I wouldn't say brains as much as personality. given your interests, you have both a very academia-friendly personality and a lot of interests which have the potential to make a more than decent living, so going to college immediately was definitely the right choice for you.

as a counterexample, my interests are music, video games, anime, personality theory, sleeping, drinking tea and sex....not much there to make a career out of. 

@Matthew Nisshoku


> If she was my friend, I'd advise her to take two years off from school to "find herself" and figure out what she really wants in life. During that time, she could get a part time job, try new hobbies, travel and other activities/experiences to help her find some direction.


I don't dislike the premise of this, but good luck surviving outside of your parent's house on only a part time job, especially with only the skills and credentials of a high school graduate.
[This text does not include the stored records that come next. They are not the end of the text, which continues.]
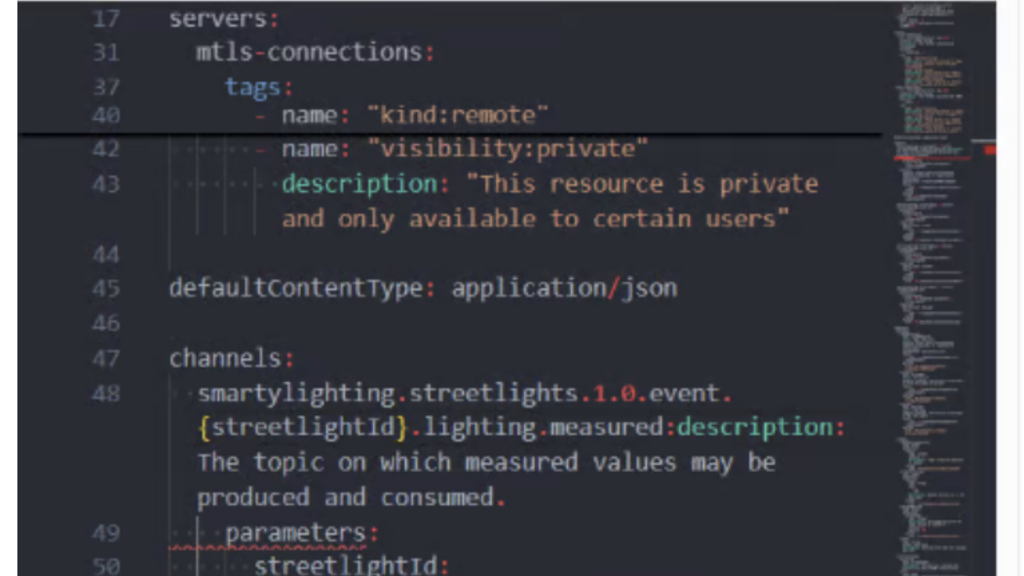Expand the hidden region between lines 40 and 42

pyautogui.click(x=450, y=132)
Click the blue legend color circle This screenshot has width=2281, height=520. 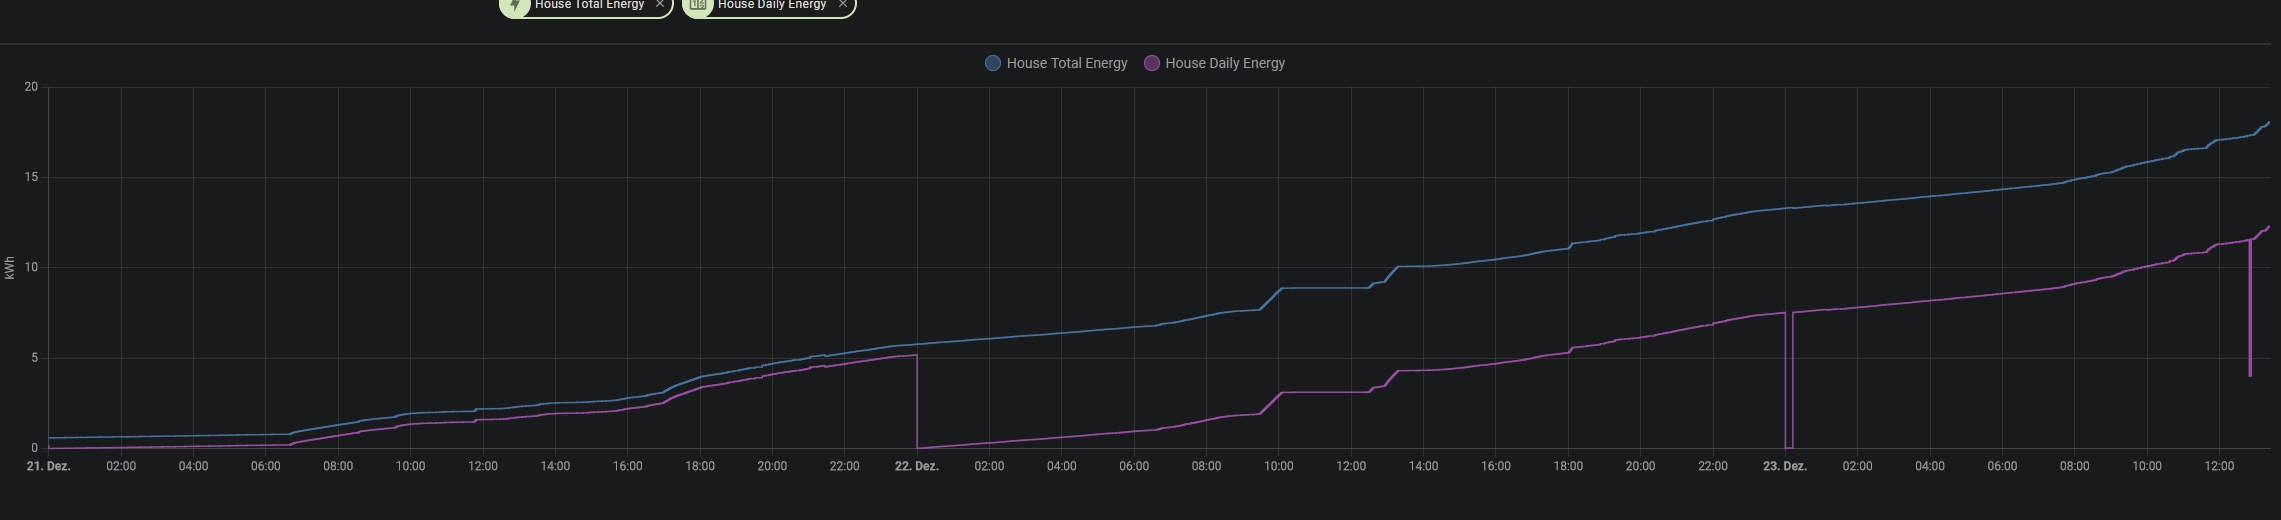993,63
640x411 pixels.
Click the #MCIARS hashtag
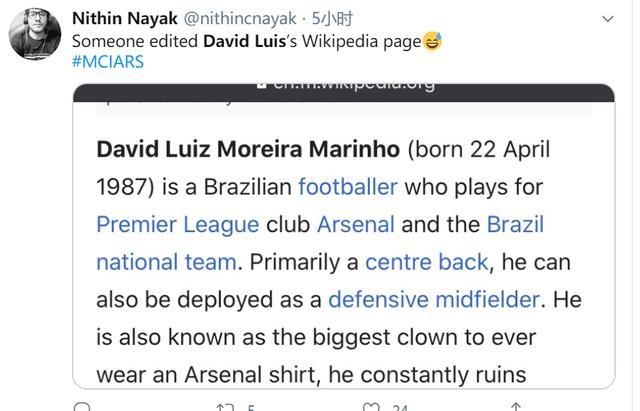pos(108,62)
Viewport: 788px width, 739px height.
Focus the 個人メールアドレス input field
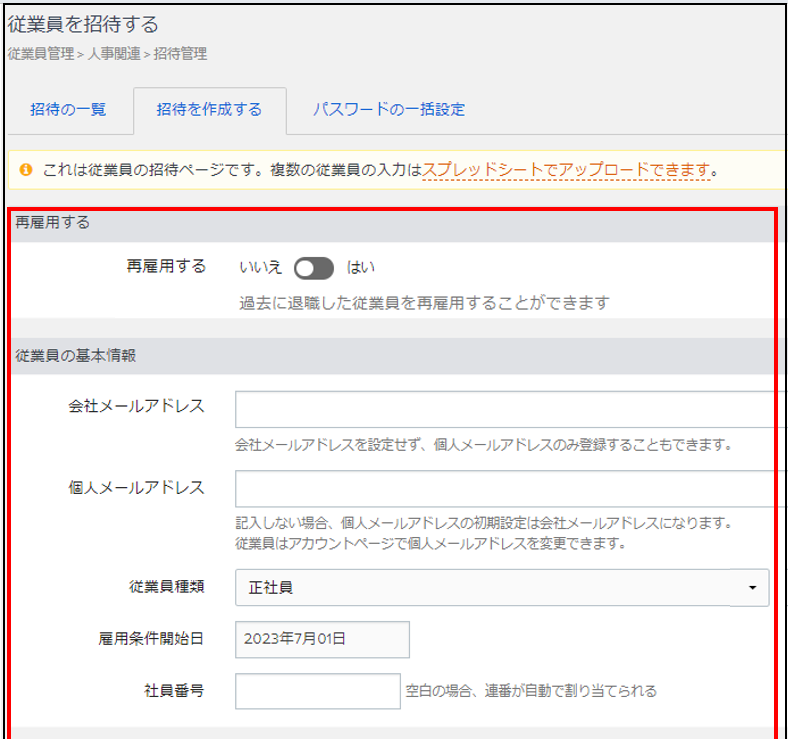click(505, 490)
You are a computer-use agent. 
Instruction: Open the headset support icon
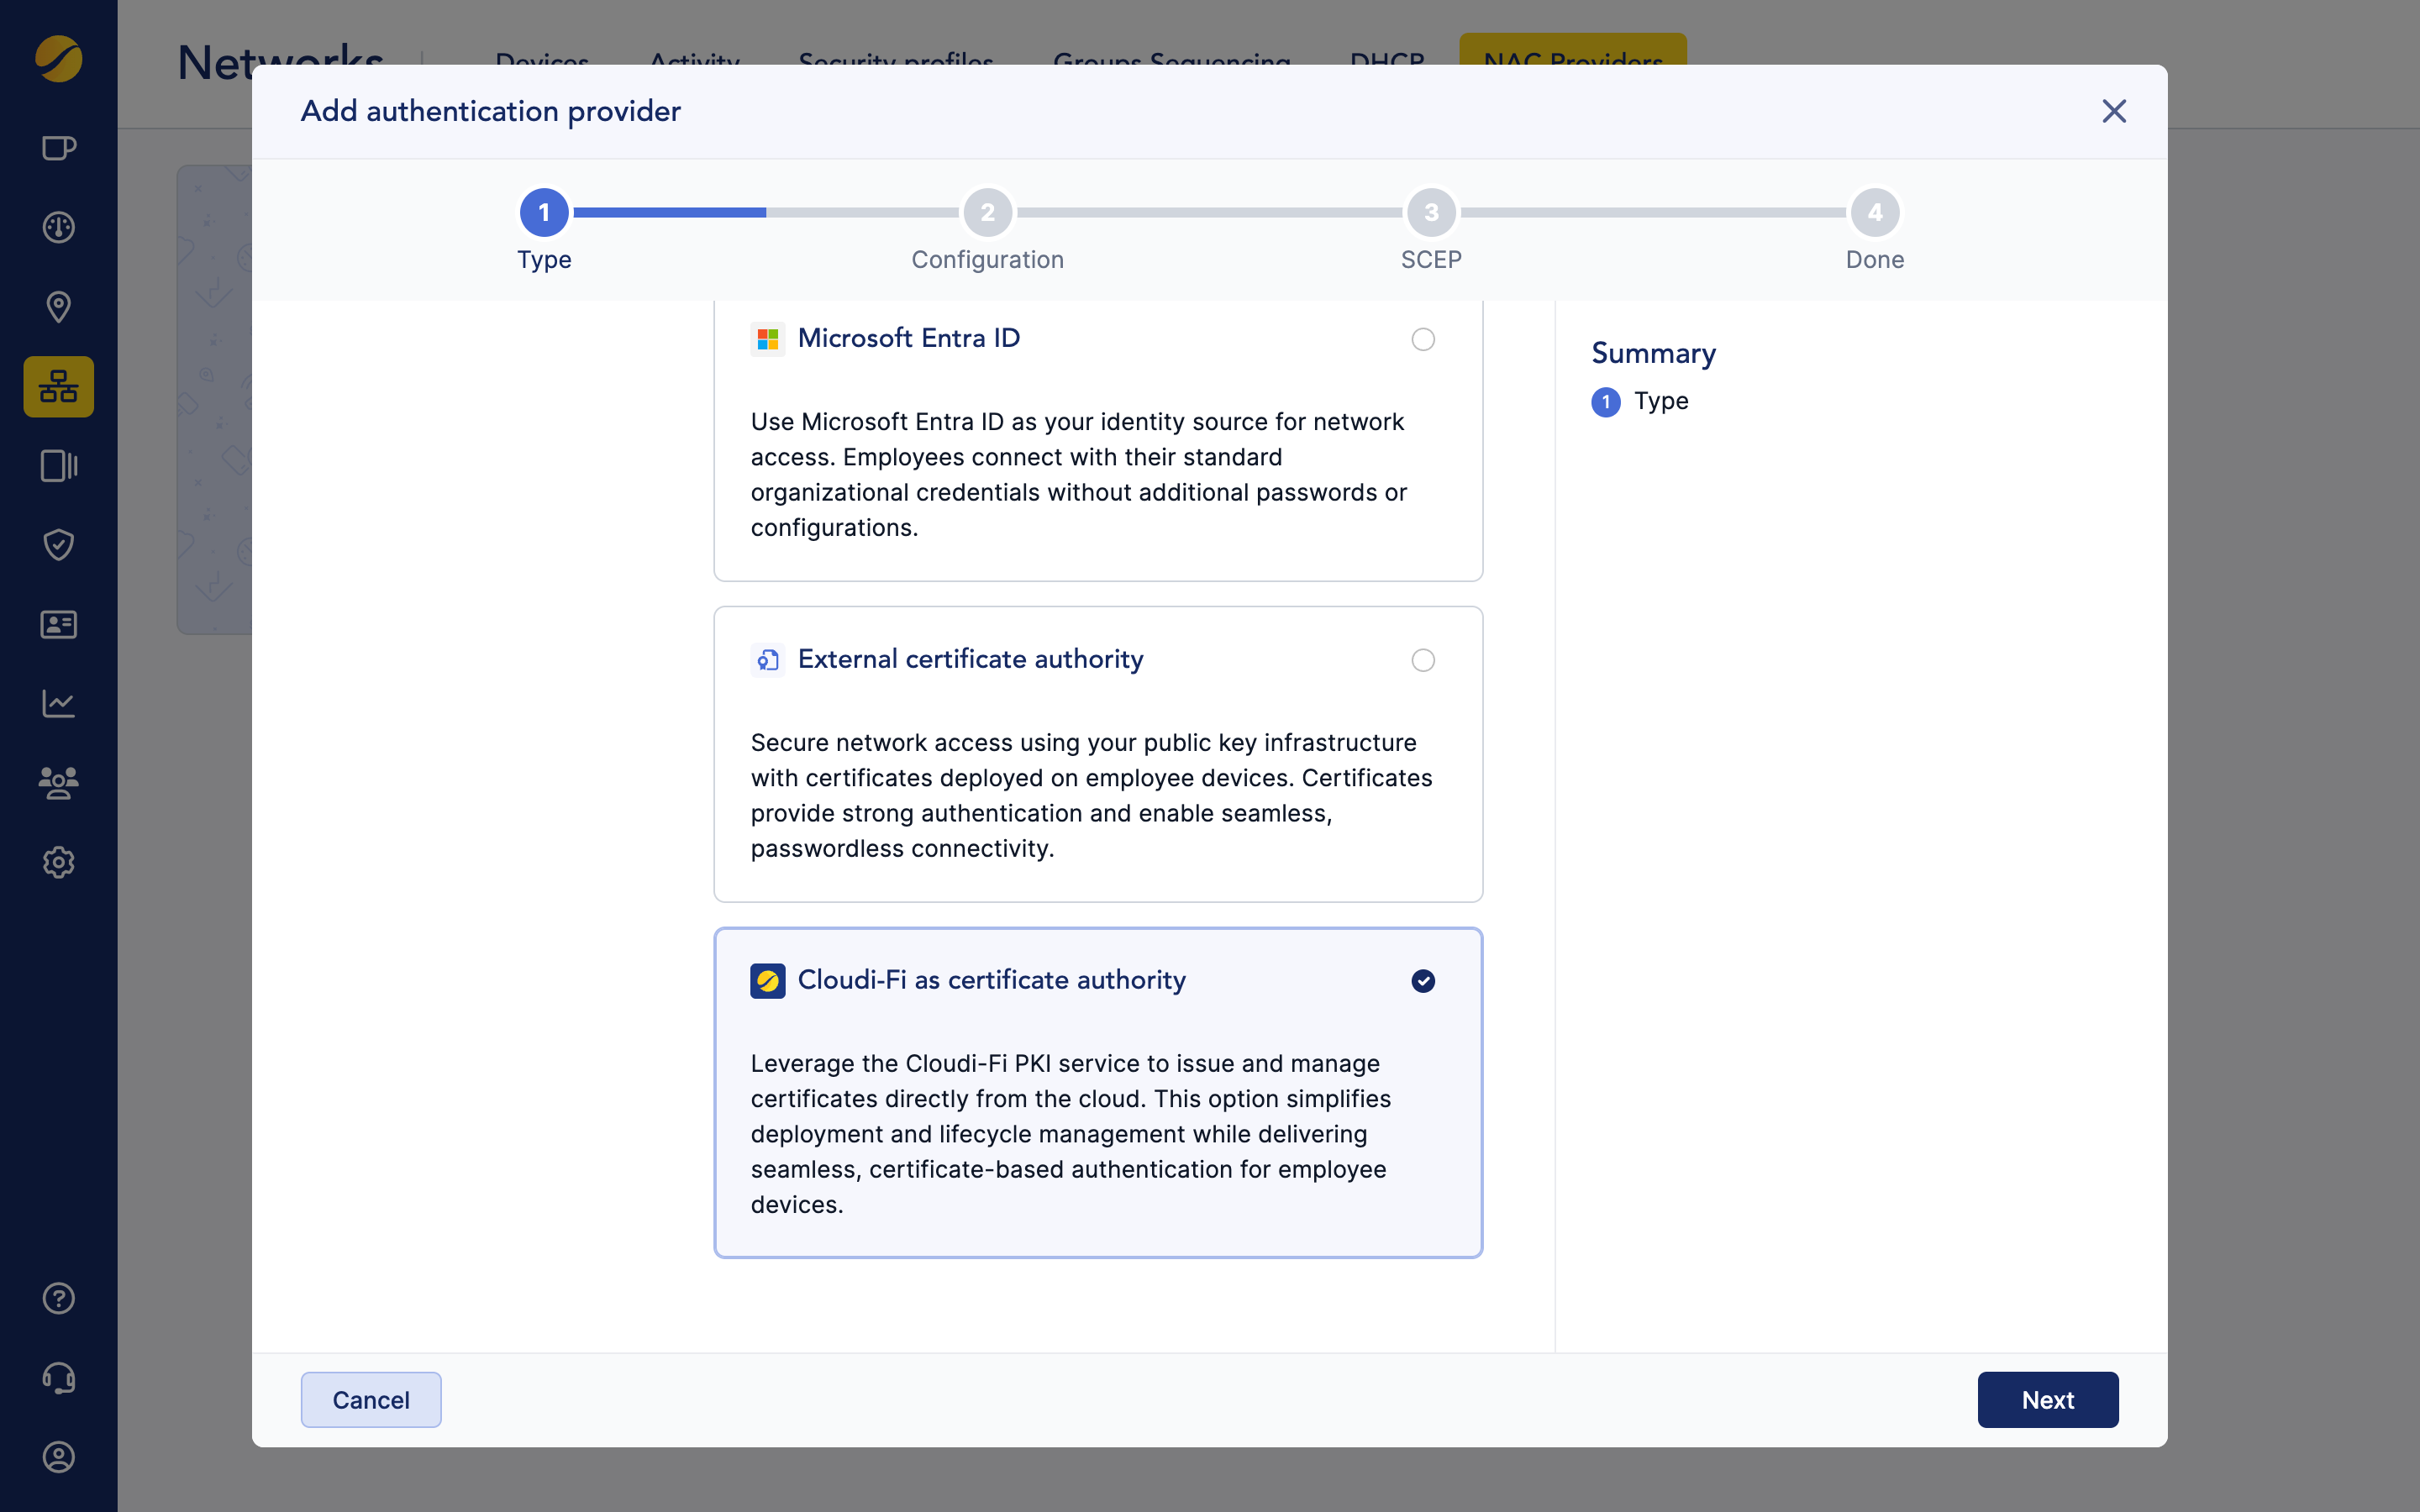point(58,1377)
> I wish I had taken two years off after high school instead of immediately going to college. I thought I knew 100% what I wanted to get my degree in, but then actual courses and being exposed to the reality of my field made me think I wasn't really the right personality for it. But then I didn't have a Plan B because I didn't know myself well enough to really change my course. I also think most people aren't mature enough to deal with college immediately after high school so two years off to grow and mature is really important, imo. *There's a big difference between going into college as a dumb teenager compared to going into college as a more life-experienced 21-year-old.*


bingo! I am _lightyears_ more mature and clear headed than I was at 18 

@CaféZeitgeist
there are a number of factors to consider here
1) is she capable of getting any kind of full time job at the moment?
2) how much assistance are her parents willing to provide? 
3) what's her personality type? my family is mostly SJs, so the whole "I'm supposed to go to college, so I will" mindset of middle class in the United States was good enough for them. 

my suggestion would be for her to 
1) do some research on her own about the job market in whichever country she's from/ hint: if you want to make a lot of money *there really aren't that many options. at least, not NEARLY as many as most people tend to think* if you want enough money to live a comfortable, middle class lifestyle w/a house and kiddies (so you're looking at around $45,000 a year on the low end) most of such jobs available at an entry level position reside in

engineering
law (though some lawyers make a rather dismal salary)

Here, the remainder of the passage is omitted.